- _Activity_:
Can you reproduce every one of the records below, character for character?

- _Source data_:
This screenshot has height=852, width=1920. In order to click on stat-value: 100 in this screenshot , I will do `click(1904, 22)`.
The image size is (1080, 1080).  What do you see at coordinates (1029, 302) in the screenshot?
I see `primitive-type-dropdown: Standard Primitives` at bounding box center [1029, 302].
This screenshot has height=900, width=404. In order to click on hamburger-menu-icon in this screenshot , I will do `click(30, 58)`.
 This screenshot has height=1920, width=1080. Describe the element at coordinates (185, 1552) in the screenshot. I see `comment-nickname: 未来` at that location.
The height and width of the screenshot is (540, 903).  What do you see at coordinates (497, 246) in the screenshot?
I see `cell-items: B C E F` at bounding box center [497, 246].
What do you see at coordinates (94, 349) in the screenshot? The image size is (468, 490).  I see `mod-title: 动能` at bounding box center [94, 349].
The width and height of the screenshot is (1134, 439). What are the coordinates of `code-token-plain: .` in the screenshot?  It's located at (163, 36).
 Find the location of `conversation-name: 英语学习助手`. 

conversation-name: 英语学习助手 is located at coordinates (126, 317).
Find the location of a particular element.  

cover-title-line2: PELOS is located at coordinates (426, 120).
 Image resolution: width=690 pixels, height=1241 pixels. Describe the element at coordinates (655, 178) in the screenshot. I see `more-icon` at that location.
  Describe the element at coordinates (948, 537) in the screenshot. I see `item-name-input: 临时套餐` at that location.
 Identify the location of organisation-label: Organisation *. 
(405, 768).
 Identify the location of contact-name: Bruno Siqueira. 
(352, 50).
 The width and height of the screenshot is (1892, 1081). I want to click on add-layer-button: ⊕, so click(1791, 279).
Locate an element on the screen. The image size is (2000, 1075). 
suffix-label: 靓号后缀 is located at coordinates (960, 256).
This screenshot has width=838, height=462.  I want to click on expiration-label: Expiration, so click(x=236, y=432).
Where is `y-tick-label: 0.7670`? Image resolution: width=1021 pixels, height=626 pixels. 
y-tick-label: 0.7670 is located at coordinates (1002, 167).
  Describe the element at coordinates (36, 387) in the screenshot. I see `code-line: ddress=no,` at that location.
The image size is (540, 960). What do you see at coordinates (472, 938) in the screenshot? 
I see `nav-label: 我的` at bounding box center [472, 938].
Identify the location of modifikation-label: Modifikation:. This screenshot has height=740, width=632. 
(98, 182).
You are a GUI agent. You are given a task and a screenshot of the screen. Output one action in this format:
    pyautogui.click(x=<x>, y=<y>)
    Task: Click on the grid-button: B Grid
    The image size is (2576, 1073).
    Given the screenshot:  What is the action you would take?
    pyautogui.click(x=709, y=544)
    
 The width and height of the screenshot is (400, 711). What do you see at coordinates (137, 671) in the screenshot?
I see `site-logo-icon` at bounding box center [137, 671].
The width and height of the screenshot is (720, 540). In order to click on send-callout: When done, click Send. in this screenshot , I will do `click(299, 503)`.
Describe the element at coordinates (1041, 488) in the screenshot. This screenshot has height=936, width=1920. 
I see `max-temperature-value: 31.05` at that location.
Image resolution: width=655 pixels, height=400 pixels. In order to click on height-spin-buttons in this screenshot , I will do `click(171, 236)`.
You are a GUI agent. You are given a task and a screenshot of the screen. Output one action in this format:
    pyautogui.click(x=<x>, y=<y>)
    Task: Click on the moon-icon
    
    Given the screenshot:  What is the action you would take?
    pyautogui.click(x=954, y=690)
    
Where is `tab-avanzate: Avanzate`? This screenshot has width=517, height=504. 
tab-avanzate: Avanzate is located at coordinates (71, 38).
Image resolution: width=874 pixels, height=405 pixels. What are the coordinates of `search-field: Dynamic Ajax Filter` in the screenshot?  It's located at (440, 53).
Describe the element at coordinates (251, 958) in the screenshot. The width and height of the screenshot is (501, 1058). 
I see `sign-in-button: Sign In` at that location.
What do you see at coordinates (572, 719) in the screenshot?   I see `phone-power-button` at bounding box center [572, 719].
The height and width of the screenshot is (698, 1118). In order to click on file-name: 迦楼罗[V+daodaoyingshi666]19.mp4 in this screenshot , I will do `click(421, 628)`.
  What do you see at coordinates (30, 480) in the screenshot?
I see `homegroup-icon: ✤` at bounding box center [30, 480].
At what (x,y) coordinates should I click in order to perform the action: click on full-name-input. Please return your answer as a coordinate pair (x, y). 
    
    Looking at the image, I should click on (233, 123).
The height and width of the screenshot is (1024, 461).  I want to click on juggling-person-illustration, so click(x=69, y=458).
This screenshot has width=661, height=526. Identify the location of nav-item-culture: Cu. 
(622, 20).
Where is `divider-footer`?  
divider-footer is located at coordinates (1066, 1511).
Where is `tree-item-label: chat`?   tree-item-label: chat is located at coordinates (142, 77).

- _Solved problem_:
This screenshot has height=852, width=1920. In order to click on stat-value: 100 in this screenshot , I will do `click(1904, 22)`.
The image size is (1080, 1080).  What do you see at coordinates (1029, 302) in the screenshot?
I see `primitive-type-dropdown: Standard Primitives` at bounding box center [1029, 302].
This screenshot has height=900, width=404. In order to click on hamburger-menu-icon in this screenshot , I will do `click(30, 58)`.
 This screenshot has height=1920, width=1080. Describe the element at coordinates (185, 1552) in the screenshot. I see `comment-nickname: 未来` at that location.
The height and width of the screenshot is (540, 903).  What do you see at coordinates (497, 246) in the screenshot?
I see `cell-items: B C E F` at bounding box center [497, 246].
What do you see at coordinates (94, 349) in the screenshot? The image size is (468, 490).  I see `mod-title: 动能` at bounding box center [94, 349].
The width and height of the screenshot is (1134, 439). What are the coordinates of `code-token-plain: .` in the screenshot?  It's located at (163, 36).
 Find the location of `conversation-name: 英语学习助手`. 

conversation-name: 英语学习助手 is located at coordinates (126, 317).
Find the location of a particular element.  

cover-title-line2: PELOS is located at coordinates (426, 120).
 Image resolution: width=690 pixels, height=1241 pixels. Describe the element at coordinates (655, 178) in the screenshot. I see `more-icon` at that location.
  Describe the element at coordinates (948, 537) in the screenshot. I see `item-name-input: 临时套餐` at that location.
 Identify the location of organisation-label: Organisation *. 
(405, 768).
 Identify the location of contact-name: Bruno Siqueira. 
(352, 50).
 The width and height of the screenshot is (1892, 1081). I want to click on add-layer-button: ⊕, so click(1791, 279).
Locate an element on the screen. The image size is (2000, 1075). 
suffix-label: 靓号后缀 is located at coordinates (960, 256).
This screenshot has width=838, height=462.  I want to click on expiration-label: Expiration, so click(x=236, y=432).
Where is `y-tick-label: 0.7670`? Image resolution: width=1021 pixels, height=626 pixels. 
y-tick-label: 0.7670 is located at coordinates (1002, 167).
  Describe the element at coordinates (36, 387) in the screenshot. I see `code-line: ddress=no,` at that location.
The image size is (540, 960). What do you see at coordinates (472, 938) in the screenshot? 
I see `nav-label: 我的` at bounding box center [472, 938].
Identify the location of modifikation-label: Modifikation:. This screenshot has height=740, width=632. 
(98, 182).
You are a GUI agent. You are given a task and a screenshot of the screen. Output one action in this format:
    pyautogui.click(x=<x>, y=<y>)
    Task: Click on the grid-button: B Grid
    The image size is (2576, 1073).
    Given the screenshot:  What is the action you would take?
    pyautogui.click(x=709, y=544)
    
 The width and height of the screenshot is (400, 711). What do you see at coordinates (137, 671) in the screenshot?
I see `site-logo-icon` at bounding box center [137, 671].
The width and height of the screenshot is (720, 540). In order to click on send-callout: When done, click Send. in this screenshot , I will do `click(299, 503)`.
Describe the element at coordinates (1041, 488) in the screenshot. This screenshot has height=936, width=1920. 
I see `max-temperature-value: 31.05` at that location.
Image resolution: width=655 pixels, height=400 pixels. In order to click on height-spin-buttons in this screenshot , I will do `click(171, 236)`.
You are a GUI agent. You are given a task and a screenshot of the screen. Output one action in this format:
    pyautogui.click(x=<x>, y=<y>)
    Task: Click on the moon-icon
    
    Given the screenshot:  What is the action you would take?
    pyautogui.click(x=954, y=690)
    
Where is `tab-avanzate: Avanzate`? This screenshot has width=517, height=504. 
tab-avanzate: Avanzate is located at coordinates (71, 38).
Image resolution: width=874 pixels, height=405 pixels. What are the coordinates of `search-field: Dynamic Ajax Filter` in the screenshot?  It's located at (440, 53).
Describe the element at coordinates (251, 958) in the screenshot. The width and height of the screenshot is (501, 1058). 
I see `sign-in-button: Sign In` at that location.
What do you see at coordinates (572, 719) in the screenshot?   I see `phone-power-button` at bounding box center [572, 719].
The height and width of the screenshot is (698, 1118). In order to click on file-name: 迦楼罗[V+daodaoyingshi666]19.mp4 in this screenshot , I will do `click(421, 628)`.
  What do you see at coordinates (30, 480) in the screenshot?
I see `homegroup-icon: ✤` at bounding box center [30, 480].
At what (x,y) coordinates should I click in order to perform the action: click on full-name-input. Please return your answer as a coordinate pair (x, y). 
    
    Looking at the image, I should click on (233, 123).
The height and width of the screenshot is (1024, 461).  I want to click on juggling-person-illustration, so click(x=69, y=458).
This screenshot has width=661, height=526. Identify the location of nav-item-culture: Cu. 
(622, 20).
Where is `divider-footer`?  
divider-footer is located at coordinates (1066, 1511).
Where is `tree-item-label: chat`?   tree-item-label: chat is located at coordinates (142, 77).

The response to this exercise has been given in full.